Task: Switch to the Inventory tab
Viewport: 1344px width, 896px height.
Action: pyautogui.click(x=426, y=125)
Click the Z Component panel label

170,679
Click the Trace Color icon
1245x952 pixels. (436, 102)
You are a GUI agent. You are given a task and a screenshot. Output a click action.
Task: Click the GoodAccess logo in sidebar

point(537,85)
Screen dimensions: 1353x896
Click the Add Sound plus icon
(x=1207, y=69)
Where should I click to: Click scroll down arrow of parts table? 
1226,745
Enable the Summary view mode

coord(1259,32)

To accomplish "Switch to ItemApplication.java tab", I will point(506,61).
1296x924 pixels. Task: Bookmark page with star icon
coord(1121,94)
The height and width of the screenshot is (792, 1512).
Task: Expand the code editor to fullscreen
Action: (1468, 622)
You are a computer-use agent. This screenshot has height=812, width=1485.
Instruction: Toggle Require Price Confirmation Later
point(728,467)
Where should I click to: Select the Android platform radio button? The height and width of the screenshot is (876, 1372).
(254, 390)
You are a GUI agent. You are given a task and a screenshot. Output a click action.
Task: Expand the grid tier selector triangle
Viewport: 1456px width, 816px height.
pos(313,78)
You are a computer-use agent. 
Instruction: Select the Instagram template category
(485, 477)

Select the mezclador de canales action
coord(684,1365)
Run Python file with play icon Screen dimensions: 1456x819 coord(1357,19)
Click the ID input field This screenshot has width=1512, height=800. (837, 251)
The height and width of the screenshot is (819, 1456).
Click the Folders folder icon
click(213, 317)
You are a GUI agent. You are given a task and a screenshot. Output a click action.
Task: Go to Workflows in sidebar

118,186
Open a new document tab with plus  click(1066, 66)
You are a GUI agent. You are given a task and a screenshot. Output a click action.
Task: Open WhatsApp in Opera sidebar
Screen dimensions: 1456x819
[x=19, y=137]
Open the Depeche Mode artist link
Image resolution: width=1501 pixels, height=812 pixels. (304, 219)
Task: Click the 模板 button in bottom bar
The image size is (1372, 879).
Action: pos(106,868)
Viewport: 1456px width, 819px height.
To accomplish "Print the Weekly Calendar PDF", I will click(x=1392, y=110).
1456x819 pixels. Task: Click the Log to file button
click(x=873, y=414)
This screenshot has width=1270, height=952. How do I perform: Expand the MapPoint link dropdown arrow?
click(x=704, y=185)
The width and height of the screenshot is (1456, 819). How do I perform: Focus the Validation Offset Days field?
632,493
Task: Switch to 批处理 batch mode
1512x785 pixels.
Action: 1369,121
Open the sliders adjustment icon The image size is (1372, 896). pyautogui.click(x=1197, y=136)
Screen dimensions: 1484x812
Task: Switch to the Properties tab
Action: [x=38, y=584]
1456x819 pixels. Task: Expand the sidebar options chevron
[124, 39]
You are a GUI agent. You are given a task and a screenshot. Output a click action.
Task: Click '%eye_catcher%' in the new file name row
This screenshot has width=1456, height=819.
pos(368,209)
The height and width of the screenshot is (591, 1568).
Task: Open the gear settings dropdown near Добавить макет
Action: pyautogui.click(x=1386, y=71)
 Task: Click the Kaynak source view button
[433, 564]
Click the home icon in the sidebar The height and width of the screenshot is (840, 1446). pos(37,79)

════════

▶ **TASK DIRECTIONS**:
Every line of the data must be reproduced exactly.

▶ **ANSWER SECTION**:
Task: Switch to the Inventory tab
Viewport: 1344px width, 896px height.
Action: pyautogui.click(x=426, y=125)
Click the Z Component panel label

170,679
Click the Trace Color icon
1245x952 pixels. (436, 102)
You are a GUI agent. You are given a task and a screenshot. Output a click action.
Task: Click the GoodAccess logo in sidebar

point(537,85)
Screen dimensions: 1353x896
Click the Add Sound plus icon
(x=1207, y=69)
Where should I click to: Click scroll down arrow of parts table? 
1226,745
Enable the Summary view mode

coord(1259,32)

To accomplish "Switch to ItemApplication.java tab", I will point(506,61).
1296x924 pixels. Task: Bookmark page with star icon
coord(1121,94)
The height and width of the screenshot is (792, 1512).
Task: Expand the code editor to fullscreen
Action: (1468, 622)
You are a computer-use agent. This screenshot has height=812, width=1485.
Instruction: Toggle Require Price Confirmation Later
point(728,467)
Where should I click to: Select the Android platform radio button? The height and width of the screenshot is (876, 1372).
(254, 390)
You are a GUI agent. You are given a task and a screenshot. Output a click action.
Task: Expand the grid tier selector triangle
Viewport: 1456px width, 816px height.
pos(313,78)
You are a computer-use agent. 
Instruction: Select the Instagram template category
(485, 477)

Select the mezclador de canales action
coord(684,1365)
Run Python file with play icon Screen dimensions: 1456x819 coord(1357,19)
Click the ID input field This screenshot has width=1512, height=800. (837, 251)
The height and width of the screenshot is (819, 1456).
Click the Folders folder icon
click(213, 317)
You are a GUI agent. You are given a task and a screenshot. Output a click action.
Task: Go to Workflows in sidebar

118,186
Open a new document tab with plus  click(1066, 66)
You are a GUI agent. You are given a task and a screenshot. Output a click action.
Task: Open WhatsApp in Opera sidebar
Screen dimensions: 1456x819
[x=19, y=137]
Open the Depeche Mode artist link
Image resolution: width=1501 pixels, height=812 pixels. (304, 219)
Task: Click the 模板 button in bottom bar
The image size is (1372, 879).
Action: pos(106,868)
Viewport: 1456px width, 819px height.
To accomplish "Print the Weekly Calendar PDF", I will click(x=1392, y=110).
1456x819 pixels. Task: Click the Log to file button
click(x=873, y=414)
This screenshot has width=1270, height=952. How do I perform: Expand the MapPoint link dropdown arrow?
click(x=704, y=185)
The width and height of the screenshot is (1456, 819). How do I perform: Focus the Validation Offset Days field?
632,493
Task: Switch to 批处理 batch mode
1512x785 pixels.
Action: 1369,121
Open the sliders adjustment icon The image size is (1372, 896). pyautogui.click(x=1197, y=136)
Screen dimensions: 1484x812
Task: Switch to the Properties tab
Action: [x=38, y=584]
1456x819 pixels. Task: Expand the sidebar options chevron
[124, 39]
You are a GUI agent. You are given a task and a screenshot. Output a click action.
Task: Click '%eye_catcher%' in the new file name row
This screenshot has width=1456, height=819.
pos(368,209)
The height and width of the screenshot is (591, 1568).
Task: Open the gear settings dropdown near Добавить макет
Action: pyautogui.click(x=1386, y=71)
 Task: Click the Kaynak source view button
[433, 564]
Click the home icon in the sidebar The height and width of the screenshot is (840, 1446). pos(37,79)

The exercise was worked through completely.